Il riferimento è alla ricetta di questo G8: il contatto continuo tra le nazioni più industrializzate, i Paesi africani e quelli emergenti su temi cruciali come lo sviluppo, il clima e il commercio mondiale. Uno sforzo di cooperazione che si oppone all’insulto gratuito di chi parla con le bombe e le stragi.
Tony Blair a Gleneagles svolge fino in fondo il compito di padrone di casa. Dopo aver trascorso a Londra le ore più drammatiche da quando è a Downing Street rientra nell’albergo scozzese giovedì sera. Dai vertici della polizia e dei servizi ascolta la ricostruzione degli attacchi contro la metropolitana e gli autobus londinesi, le prime indicazioni sui filoni d’indagine al vaglio degli inquirenti, il rapporto sul funzionamento dei dispositivi antiterrorismo messi a dura prova dal quadruplice attacco.
Il suo lavoro di regista del G8, però, non si ferma, sebbene il suo compito sia reso più difficile dalla necessità di cucire il lutto londinese con le speranze innescate dal vertice.

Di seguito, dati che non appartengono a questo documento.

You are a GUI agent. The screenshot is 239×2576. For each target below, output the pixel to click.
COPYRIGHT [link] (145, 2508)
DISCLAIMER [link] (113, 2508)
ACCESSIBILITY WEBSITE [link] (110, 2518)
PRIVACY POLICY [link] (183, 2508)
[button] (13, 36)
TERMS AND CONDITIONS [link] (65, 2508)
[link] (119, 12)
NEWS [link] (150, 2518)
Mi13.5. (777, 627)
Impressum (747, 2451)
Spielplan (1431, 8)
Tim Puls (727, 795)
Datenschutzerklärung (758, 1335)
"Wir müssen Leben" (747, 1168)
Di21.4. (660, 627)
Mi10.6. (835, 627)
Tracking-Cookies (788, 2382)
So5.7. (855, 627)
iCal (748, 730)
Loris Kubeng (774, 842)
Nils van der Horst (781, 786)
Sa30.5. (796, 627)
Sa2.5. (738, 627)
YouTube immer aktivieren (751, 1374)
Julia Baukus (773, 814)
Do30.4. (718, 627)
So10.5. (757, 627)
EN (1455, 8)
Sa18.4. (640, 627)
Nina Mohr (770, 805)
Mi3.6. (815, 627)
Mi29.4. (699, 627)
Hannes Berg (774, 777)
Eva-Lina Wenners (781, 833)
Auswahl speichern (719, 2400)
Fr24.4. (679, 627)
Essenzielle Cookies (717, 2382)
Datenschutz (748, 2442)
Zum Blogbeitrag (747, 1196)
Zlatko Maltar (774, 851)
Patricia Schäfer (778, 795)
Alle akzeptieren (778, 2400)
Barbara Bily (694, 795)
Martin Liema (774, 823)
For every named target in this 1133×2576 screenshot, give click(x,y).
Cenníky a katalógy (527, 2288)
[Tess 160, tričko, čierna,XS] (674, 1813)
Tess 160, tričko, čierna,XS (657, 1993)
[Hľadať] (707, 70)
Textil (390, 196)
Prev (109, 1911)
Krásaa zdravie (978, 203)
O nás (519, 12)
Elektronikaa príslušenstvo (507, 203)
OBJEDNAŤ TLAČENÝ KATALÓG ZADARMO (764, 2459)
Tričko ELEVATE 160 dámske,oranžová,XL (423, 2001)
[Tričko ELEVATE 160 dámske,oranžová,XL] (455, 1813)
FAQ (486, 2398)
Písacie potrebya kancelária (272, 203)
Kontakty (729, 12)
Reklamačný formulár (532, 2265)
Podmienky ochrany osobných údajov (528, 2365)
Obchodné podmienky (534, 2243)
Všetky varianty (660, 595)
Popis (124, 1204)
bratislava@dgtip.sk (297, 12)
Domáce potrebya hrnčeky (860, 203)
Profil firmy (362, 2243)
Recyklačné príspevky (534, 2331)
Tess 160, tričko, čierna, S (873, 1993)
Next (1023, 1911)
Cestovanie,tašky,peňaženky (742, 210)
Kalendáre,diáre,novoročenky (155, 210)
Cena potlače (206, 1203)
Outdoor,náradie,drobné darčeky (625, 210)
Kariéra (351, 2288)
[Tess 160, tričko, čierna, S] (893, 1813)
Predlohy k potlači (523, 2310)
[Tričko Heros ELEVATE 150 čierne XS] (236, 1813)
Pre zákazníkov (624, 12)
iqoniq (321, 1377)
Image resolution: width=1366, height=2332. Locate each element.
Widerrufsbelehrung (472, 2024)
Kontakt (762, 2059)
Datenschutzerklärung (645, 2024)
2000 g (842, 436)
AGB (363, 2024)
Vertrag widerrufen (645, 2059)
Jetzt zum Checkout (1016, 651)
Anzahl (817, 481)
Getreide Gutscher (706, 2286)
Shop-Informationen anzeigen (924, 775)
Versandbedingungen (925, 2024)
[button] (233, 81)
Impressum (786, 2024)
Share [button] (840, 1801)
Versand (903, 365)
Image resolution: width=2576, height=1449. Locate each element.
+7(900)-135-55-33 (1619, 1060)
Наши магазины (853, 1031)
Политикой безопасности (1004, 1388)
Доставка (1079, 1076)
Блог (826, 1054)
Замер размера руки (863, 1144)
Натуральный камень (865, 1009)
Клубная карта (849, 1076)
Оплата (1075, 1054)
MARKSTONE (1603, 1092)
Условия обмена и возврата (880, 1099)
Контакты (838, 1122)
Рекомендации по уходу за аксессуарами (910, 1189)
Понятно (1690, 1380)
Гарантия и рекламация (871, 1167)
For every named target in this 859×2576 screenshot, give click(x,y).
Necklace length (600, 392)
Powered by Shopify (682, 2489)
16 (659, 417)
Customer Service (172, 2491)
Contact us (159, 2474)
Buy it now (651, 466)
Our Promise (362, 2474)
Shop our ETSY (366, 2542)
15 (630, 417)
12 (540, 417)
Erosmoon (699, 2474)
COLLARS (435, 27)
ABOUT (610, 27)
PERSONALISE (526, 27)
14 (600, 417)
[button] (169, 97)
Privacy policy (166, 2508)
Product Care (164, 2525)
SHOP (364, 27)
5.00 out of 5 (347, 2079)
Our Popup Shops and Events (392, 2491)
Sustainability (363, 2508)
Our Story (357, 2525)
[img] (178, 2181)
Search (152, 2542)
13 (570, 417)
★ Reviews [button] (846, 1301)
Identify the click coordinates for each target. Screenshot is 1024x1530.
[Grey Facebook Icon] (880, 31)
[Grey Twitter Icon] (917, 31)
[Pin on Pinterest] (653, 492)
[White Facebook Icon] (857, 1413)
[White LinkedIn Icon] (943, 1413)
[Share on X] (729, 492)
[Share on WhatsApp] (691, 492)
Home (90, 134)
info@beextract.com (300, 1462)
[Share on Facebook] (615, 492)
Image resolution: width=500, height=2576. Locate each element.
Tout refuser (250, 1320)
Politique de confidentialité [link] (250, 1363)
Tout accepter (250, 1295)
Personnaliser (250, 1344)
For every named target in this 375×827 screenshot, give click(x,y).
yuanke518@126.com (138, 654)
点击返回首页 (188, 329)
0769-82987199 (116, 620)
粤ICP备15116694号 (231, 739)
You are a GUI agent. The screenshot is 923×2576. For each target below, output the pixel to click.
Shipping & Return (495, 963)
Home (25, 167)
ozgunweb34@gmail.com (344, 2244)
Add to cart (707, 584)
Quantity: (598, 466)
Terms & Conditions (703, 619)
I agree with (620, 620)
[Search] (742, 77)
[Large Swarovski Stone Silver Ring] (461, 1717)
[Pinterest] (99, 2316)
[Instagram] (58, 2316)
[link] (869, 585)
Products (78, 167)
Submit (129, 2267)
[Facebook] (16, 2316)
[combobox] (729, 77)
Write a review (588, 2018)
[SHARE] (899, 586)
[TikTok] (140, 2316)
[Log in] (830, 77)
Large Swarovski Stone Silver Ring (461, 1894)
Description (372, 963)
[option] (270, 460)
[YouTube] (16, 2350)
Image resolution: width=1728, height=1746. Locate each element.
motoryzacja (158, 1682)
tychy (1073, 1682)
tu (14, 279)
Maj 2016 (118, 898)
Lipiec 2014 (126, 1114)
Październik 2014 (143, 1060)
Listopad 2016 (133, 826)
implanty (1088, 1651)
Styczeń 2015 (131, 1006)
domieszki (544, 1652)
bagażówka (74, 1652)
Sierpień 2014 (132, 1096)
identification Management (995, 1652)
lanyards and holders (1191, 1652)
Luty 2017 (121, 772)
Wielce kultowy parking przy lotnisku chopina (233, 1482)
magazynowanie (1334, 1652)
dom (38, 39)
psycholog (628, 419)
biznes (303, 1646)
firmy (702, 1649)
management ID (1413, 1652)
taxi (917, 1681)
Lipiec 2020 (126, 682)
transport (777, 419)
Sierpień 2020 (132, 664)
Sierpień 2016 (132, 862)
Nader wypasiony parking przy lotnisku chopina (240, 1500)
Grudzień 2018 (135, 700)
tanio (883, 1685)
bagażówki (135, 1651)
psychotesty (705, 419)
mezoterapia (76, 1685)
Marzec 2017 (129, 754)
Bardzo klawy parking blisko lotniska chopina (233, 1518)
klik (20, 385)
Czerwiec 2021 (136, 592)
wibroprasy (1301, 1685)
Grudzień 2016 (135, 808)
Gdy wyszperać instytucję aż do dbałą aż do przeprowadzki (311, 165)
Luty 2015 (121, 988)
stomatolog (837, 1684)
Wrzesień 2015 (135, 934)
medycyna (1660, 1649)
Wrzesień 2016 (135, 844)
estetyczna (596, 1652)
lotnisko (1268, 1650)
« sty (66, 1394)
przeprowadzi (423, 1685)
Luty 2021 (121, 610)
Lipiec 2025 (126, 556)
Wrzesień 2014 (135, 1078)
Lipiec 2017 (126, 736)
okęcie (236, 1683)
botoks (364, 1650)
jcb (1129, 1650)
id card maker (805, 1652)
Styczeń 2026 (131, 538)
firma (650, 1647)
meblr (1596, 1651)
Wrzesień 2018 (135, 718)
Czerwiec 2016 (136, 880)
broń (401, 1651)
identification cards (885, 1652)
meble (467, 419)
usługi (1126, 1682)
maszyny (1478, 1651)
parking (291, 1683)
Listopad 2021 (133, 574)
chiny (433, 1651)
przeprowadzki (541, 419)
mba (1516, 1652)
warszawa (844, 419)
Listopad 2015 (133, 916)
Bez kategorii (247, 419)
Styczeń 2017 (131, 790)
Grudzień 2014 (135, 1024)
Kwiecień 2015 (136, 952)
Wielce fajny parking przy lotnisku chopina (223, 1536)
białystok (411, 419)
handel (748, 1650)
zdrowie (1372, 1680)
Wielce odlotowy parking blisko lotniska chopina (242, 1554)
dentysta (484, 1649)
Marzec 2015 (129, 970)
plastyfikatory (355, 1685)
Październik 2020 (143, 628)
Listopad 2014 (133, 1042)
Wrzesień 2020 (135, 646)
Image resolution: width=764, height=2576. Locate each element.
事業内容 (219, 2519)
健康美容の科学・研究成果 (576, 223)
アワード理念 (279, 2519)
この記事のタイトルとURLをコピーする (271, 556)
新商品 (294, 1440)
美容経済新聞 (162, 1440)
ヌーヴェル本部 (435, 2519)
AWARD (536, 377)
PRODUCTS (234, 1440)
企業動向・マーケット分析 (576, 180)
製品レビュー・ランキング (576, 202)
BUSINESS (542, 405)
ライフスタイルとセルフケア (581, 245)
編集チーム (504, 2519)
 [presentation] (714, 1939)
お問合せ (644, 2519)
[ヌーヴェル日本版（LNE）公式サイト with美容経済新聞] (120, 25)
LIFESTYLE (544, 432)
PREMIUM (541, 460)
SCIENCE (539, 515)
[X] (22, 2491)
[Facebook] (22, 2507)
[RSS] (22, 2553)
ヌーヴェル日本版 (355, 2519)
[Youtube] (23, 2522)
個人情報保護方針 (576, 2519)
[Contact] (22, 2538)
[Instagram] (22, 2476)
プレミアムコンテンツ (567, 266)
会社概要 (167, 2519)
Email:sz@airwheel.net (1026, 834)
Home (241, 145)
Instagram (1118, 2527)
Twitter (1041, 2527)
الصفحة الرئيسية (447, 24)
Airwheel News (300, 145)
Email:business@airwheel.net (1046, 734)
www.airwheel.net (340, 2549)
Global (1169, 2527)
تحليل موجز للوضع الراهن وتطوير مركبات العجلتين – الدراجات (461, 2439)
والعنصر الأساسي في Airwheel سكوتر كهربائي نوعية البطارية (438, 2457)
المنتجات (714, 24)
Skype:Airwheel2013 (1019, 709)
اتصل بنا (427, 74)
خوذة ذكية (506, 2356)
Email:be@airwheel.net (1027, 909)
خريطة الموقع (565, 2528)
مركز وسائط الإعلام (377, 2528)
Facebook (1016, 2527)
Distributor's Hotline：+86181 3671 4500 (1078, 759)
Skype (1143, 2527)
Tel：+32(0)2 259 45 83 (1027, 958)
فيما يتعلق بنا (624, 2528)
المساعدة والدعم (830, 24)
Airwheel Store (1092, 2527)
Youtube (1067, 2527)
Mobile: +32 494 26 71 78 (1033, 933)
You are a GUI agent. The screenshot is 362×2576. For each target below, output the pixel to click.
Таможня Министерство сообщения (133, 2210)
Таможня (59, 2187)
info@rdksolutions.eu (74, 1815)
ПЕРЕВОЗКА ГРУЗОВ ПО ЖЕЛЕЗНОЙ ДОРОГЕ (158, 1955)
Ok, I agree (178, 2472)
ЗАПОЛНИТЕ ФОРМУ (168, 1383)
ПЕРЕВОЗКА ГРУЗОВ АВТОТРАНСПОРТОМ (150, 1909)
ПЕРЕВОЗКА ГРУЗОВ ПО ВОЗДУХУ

Così subito dopo le stragi il premier lancia messaggi di coraggio alla Gran Bretagna: «Non ci piegheranno, i nostri valori sopravviveranno alle loro bombe». Poi ieri, con accanto gli uomini più potenti della terra e i rappresentanti della parte più povera del pianeta, dà nuove sfumature al suo messaggio: «Gli attacchi non hanno fermato questa riunione, non fermeranno gli sforzi di buona volontà del mondo civile». Un auspicio ripetuto sfoderando il carisma di sempre, la capacità di comunicare mai incrinata neppure sotto il peso dell’emozione e della tensione.
Il premier britannico questa volta si sofferma sul tasto dell’ottimismo tralasciando le tante istantanee del terrore che l’eccidio londinese rimanda alla memoria. Un passaggio della dichiarazione finale riassume la strategia blairiana: occorre sì smantellare le organizzazioni del terrore, ma anche «prevenire nuove generazioni di terroristi. Diffondendo sviluppo, diritti umani, democrazia, e l’educazione alla tolleranza».
E come risposta agli attentati, il ministro degli Interni Charles Clarke annuncia la convocazione per mercoledì 13 a Bruxelles di un vertice straordinario del Consiglio degli Affari interni e di Giustizia dell’Unione Europea. Lo stesso giorno, la Commissione europea esaminerà le proposte sulla cooperazione dei Paesi membri contro il terrorismo.